## WHAT YOU ARE ASKED TO DO
Convert the stretch of data from the line containing "Task: Click the 추천 전 badge on 갈림길" through the end of the data into a JSON list of strings, with one string per line and blank lines left out. Omit the pictures from your output.

Rows from a screen-grounding dataset

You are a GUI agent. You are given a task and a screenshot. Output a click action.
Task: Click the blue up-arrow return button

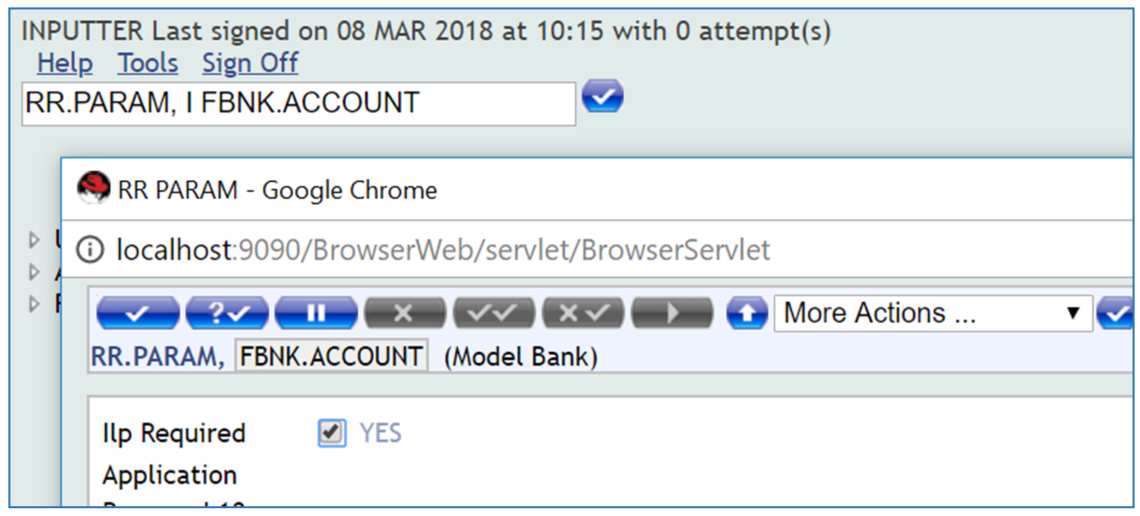pos(746,313)
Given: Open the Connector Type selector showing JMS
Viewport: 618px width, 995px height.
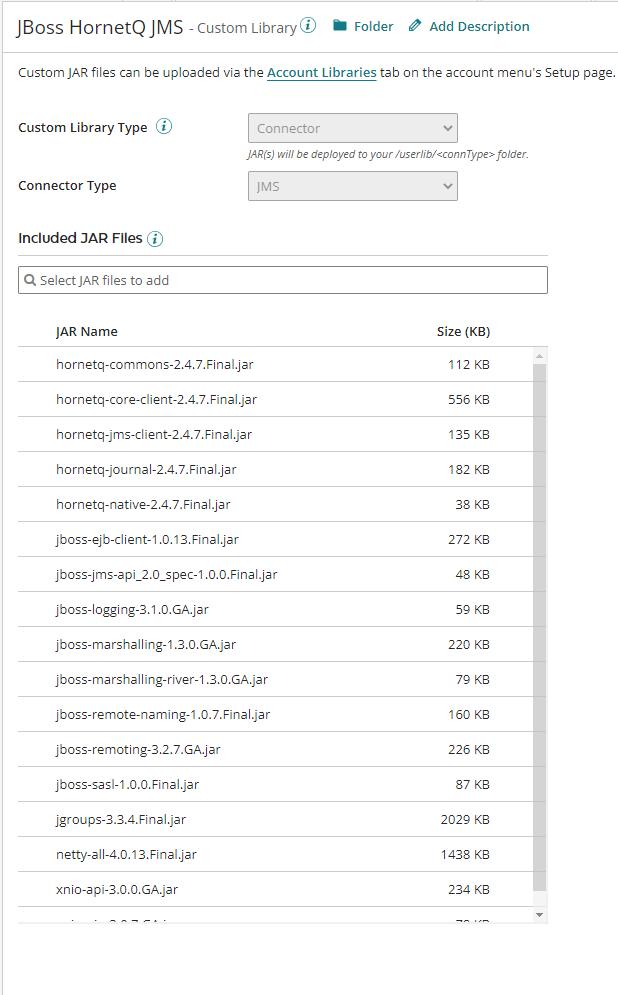Looking at the screenshot, I should 352,186.

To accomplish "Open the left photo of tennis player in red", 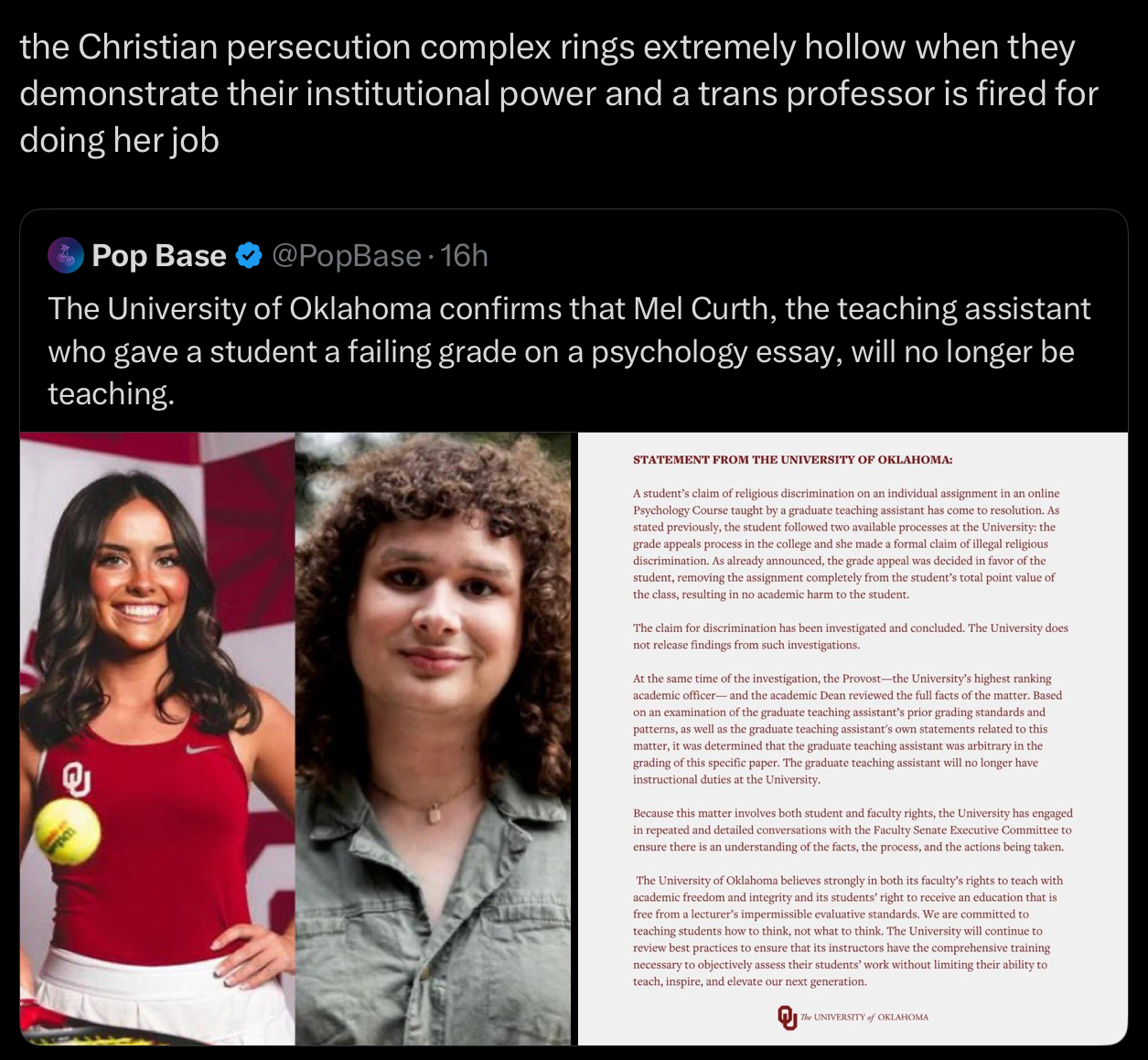I will click(157, 738).
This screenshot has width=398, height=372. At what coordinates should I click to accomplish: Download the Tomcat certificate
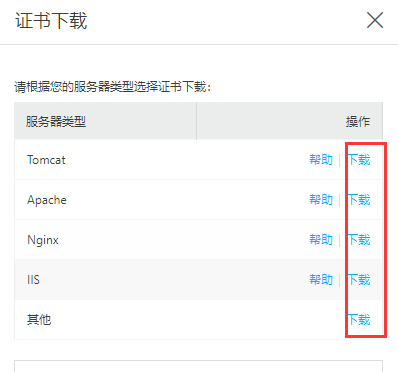359,160
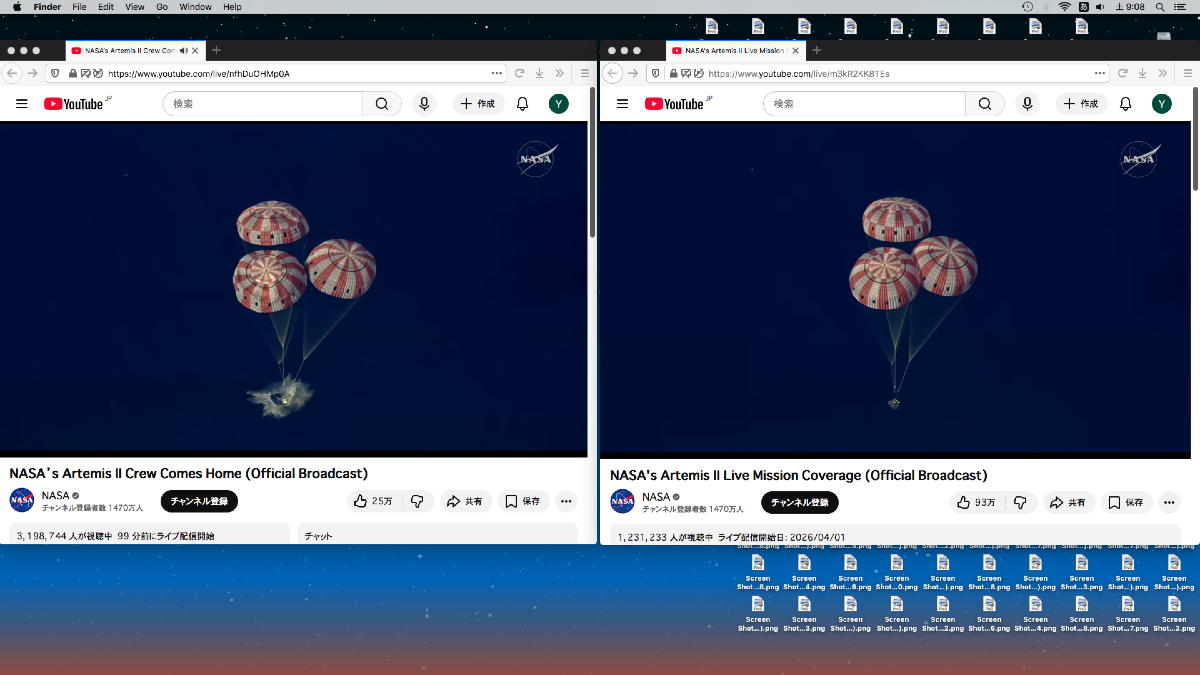This screenshot has height=675, width=1200.
Task: Click 共有 share button under Live Mission Coverage video
Action: click(1069, 502)
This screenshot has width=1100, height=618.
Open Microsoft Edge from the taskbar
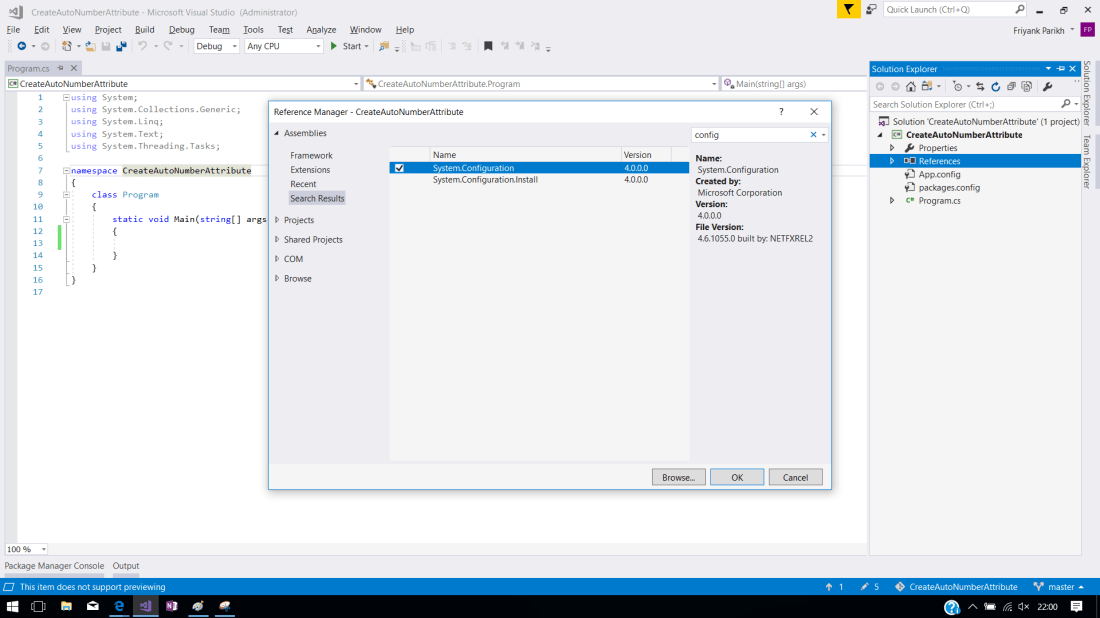[x=119, y=606]
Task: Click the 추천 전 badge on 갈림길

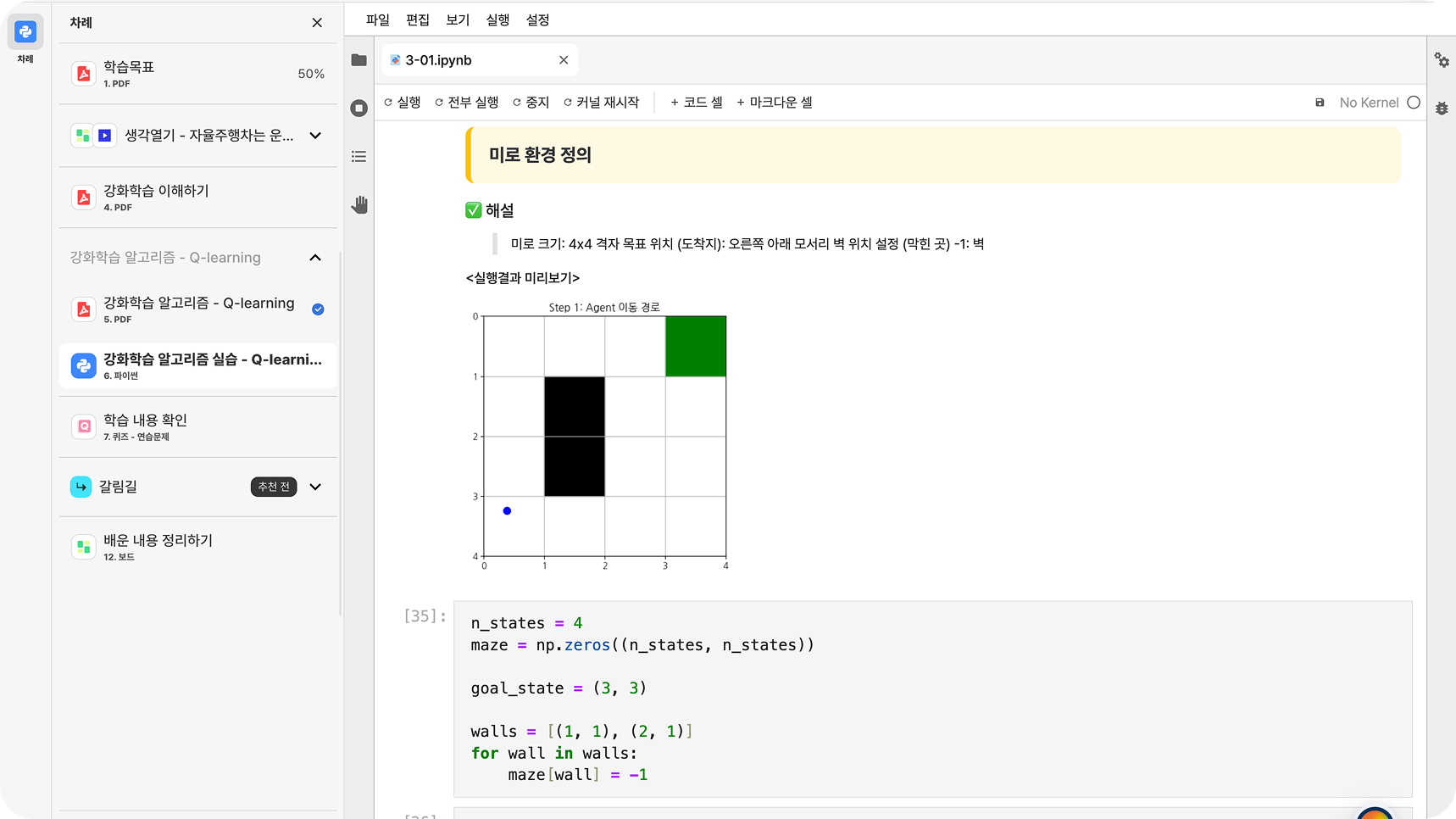Action: coord(273,487)
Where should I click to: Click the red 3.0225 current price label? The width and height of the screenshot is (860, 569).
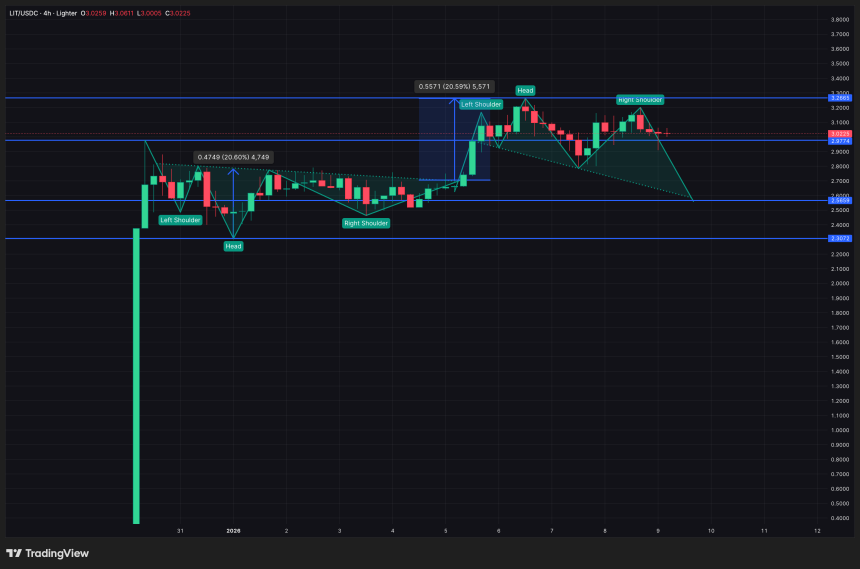click(839, 133)
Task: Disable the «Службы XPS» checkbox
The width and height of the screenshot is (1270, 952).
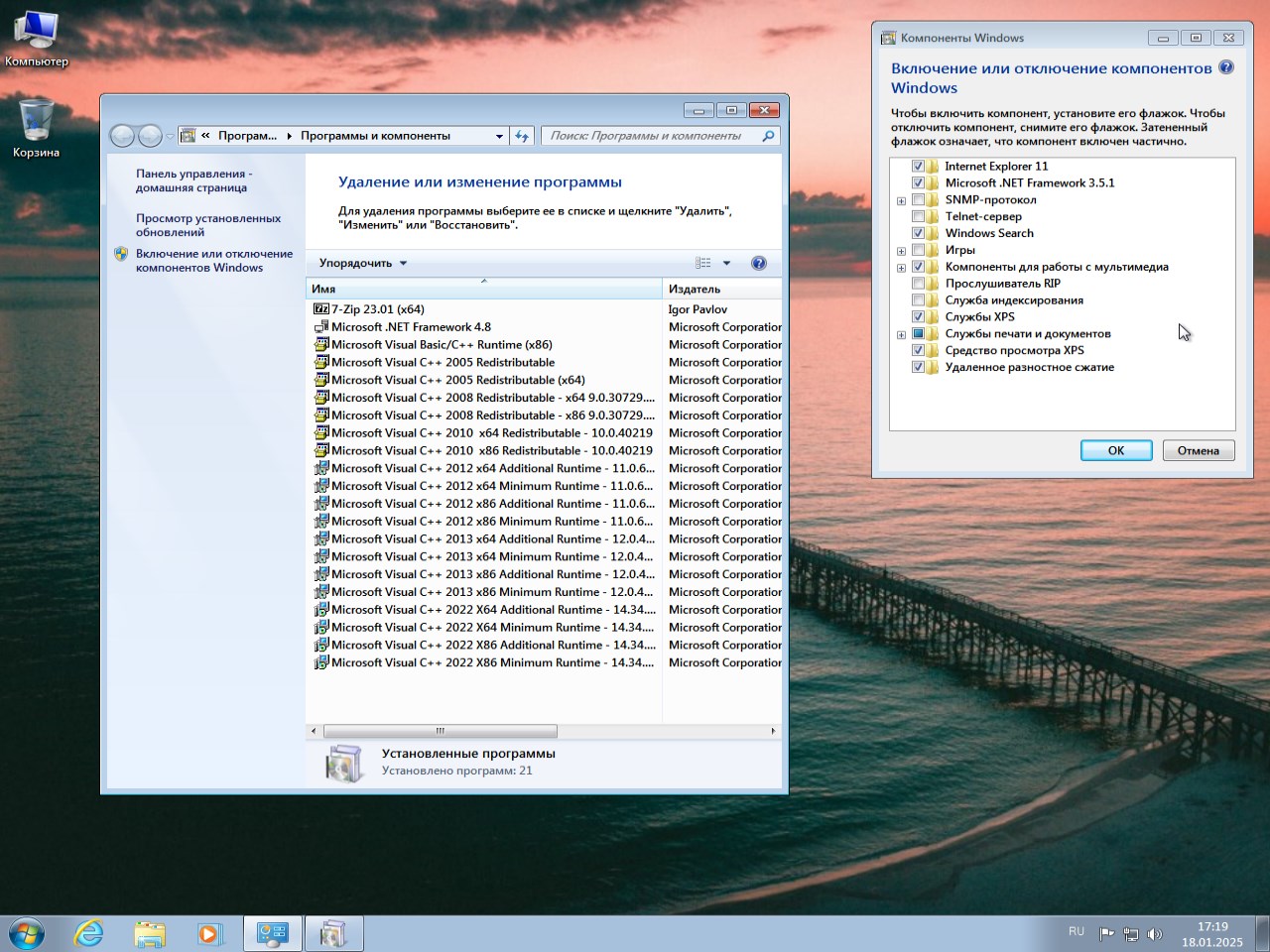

## PROBLEM SOLUTION
[
  "Task: Click the 추천 전 badge on 갈림길",
  "Action: coord(273,487)",
  "Where should I click to: Click the red 3.0225 current price label? The width and height of the screenshot is (860, 569).",
  "click(839, 133)",
  "Task: Disable the «Службы XPS» checkbox",
  "The width and height of the screenshot is (1270, 952)."
]